29 January 2009

Of Doing the Right Thing - Cardinals to Peanut Processors

A federal grand jury is looking at Cardinal Roger Mahony's involvement in covering up the child sex predatory activities of priests in his diocese.
One word: "Hallelujah!"
At what point does someone tell themselves that it's okay to let someone prey on innocent children and then send them on their way to a new, unwary parish and a whole new set of unwitting victims?
How does someone who is supposed to represent God and shepherd the spiritual growth and paths of millions think this is acceptable?

I went to Mahony's news conference two years ago where he apologized and announced the Archdiocese would be offering counseling and a settlement to the 508 victims to the tune of $660 Million.

It was the first time Mahony had spoken publicly and faced the media to address this topic. He gave his statement and then opened himself up for questions. I think I asked the second or third question.

"Cardinal, how do you answer to those victims who are calling for you to be prosecuted for your role in this?"

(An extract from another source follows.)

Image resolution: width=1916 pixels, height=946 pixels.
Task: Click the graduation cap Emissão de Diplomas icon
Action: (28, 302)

Cardinal Mahony sort of brushed me off with a "I wasn't the Cardinal during most of period that covered most of these crimes."

"Right, but most isn't all. So how do you answer to those victims who were molested under your term of service and now want you prosecuted for your part in it? What do you say to them?"

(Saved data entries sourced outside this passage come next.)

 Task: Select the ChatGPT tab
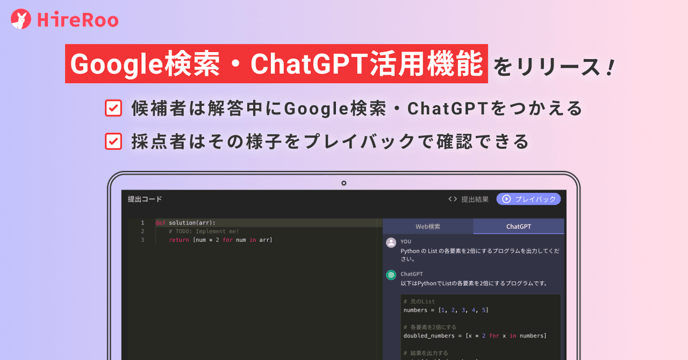tap(519, 227)
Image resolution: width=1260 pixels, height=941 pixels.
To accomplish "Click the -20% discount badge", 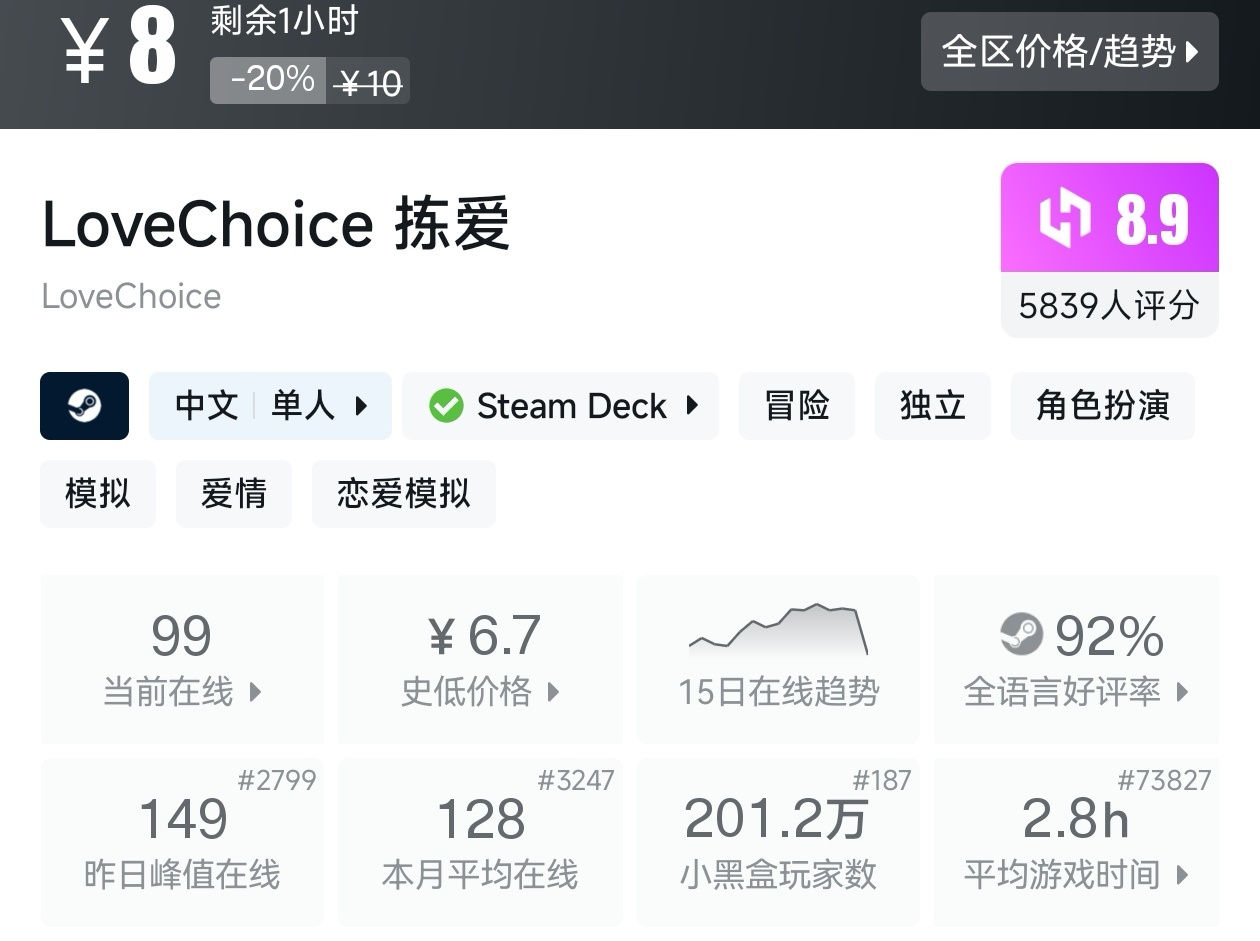I will point(268,80).
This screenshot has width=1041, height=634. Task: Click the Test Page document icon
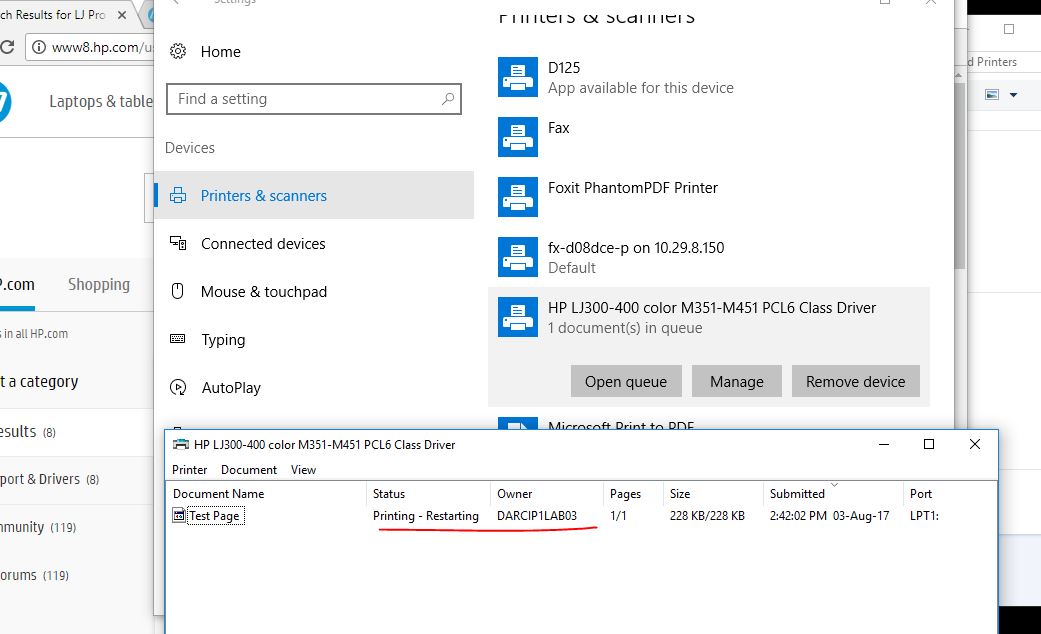179,516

He never really did answer my question. I'm not sure there is an answer. I'm guessing the intervening two years have been filled by the search for a way around the law's protection of the sacred and private confessional. Now they've found that loophole and the U.S. Attorney in Los Angeles is going forward. They say U.S. Atty. Thomas P. O'Brien is personally involved in the Grand Jury case.

Earlier this week, the FDA announced findings that the Georgia peanut product manufacturer that is responsible for salmonella that killed at least eight and sickened several hundred people knowingly shipped salmonella-tainted products to food companies. They knowingly did this.

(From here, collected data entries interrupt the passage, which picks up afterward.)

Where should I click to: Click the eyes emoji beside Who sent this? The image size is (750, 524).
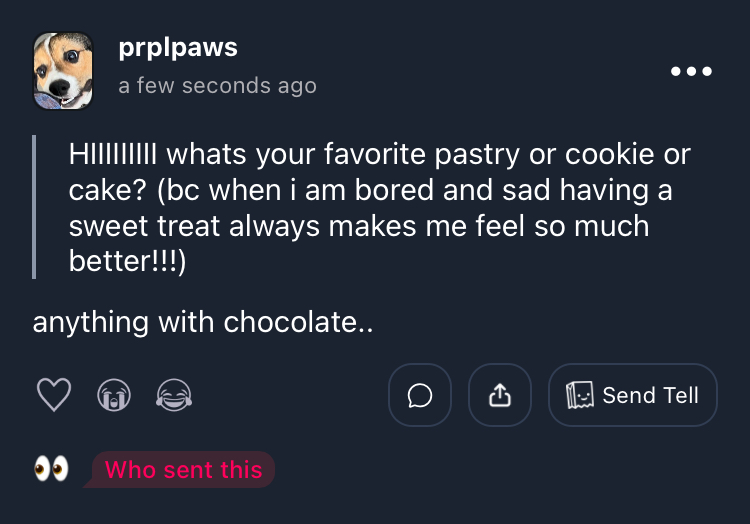[x=51, y=469]
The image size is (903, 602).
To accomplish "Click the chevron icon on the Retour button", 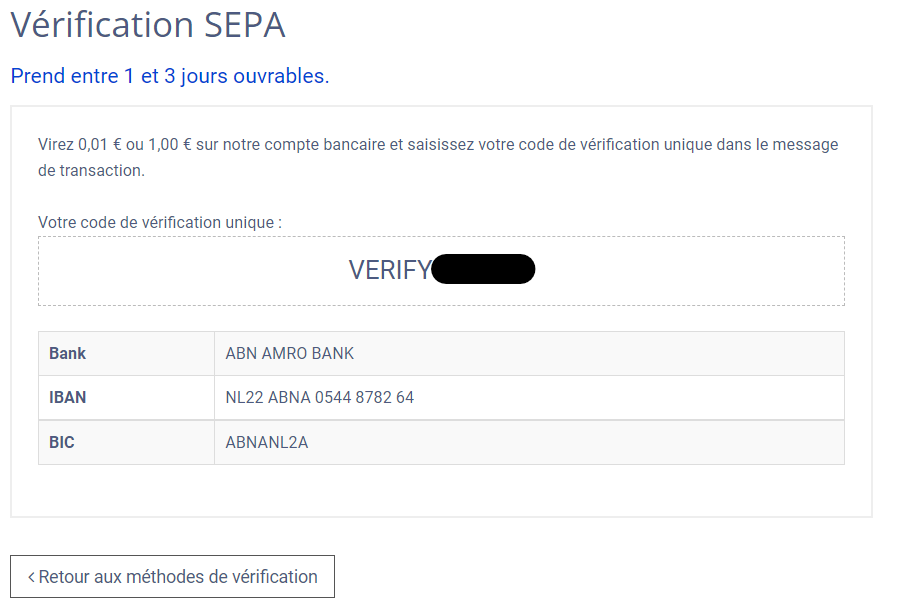I will pyautogui.click(x=30, y=576).
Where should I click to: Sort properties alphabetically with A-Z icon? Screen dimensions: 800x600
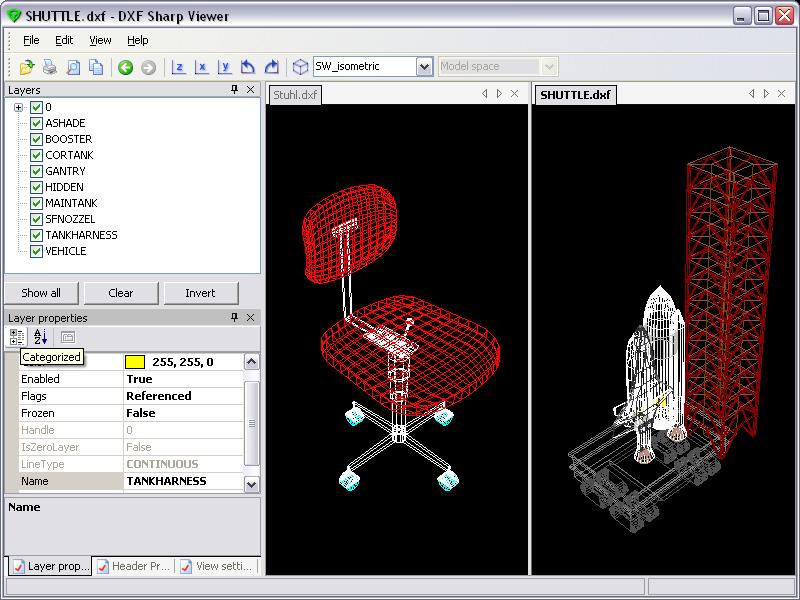pos(40,337)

The peanut products were used in things like cookies, snacks, breakfast cereals and other sweet treats. Those products all have one thing in common: their biggest consumers are children. And children are among those most susceptible to salmonella.

How did Mahony tell himself his actions were good and right? The federal government can't prosecute him for keeping confessions sacred. They are considering prosecuting him under a a federal statute that makes it illegal to "scheme . . . to deprive another of the intangible right of honest services." The victims then would be the parents of those children molested. The children he knowingly allowed predatory priests to "serve."

It won't make things right. Prosecution won't restore innocence or resurrect people killed, in many cases, by a half teaspoon of peanut product served in a harmless looking cookie. It's just sad that some people are minus the gene that says "Do something. Make it the Right Thing to Do."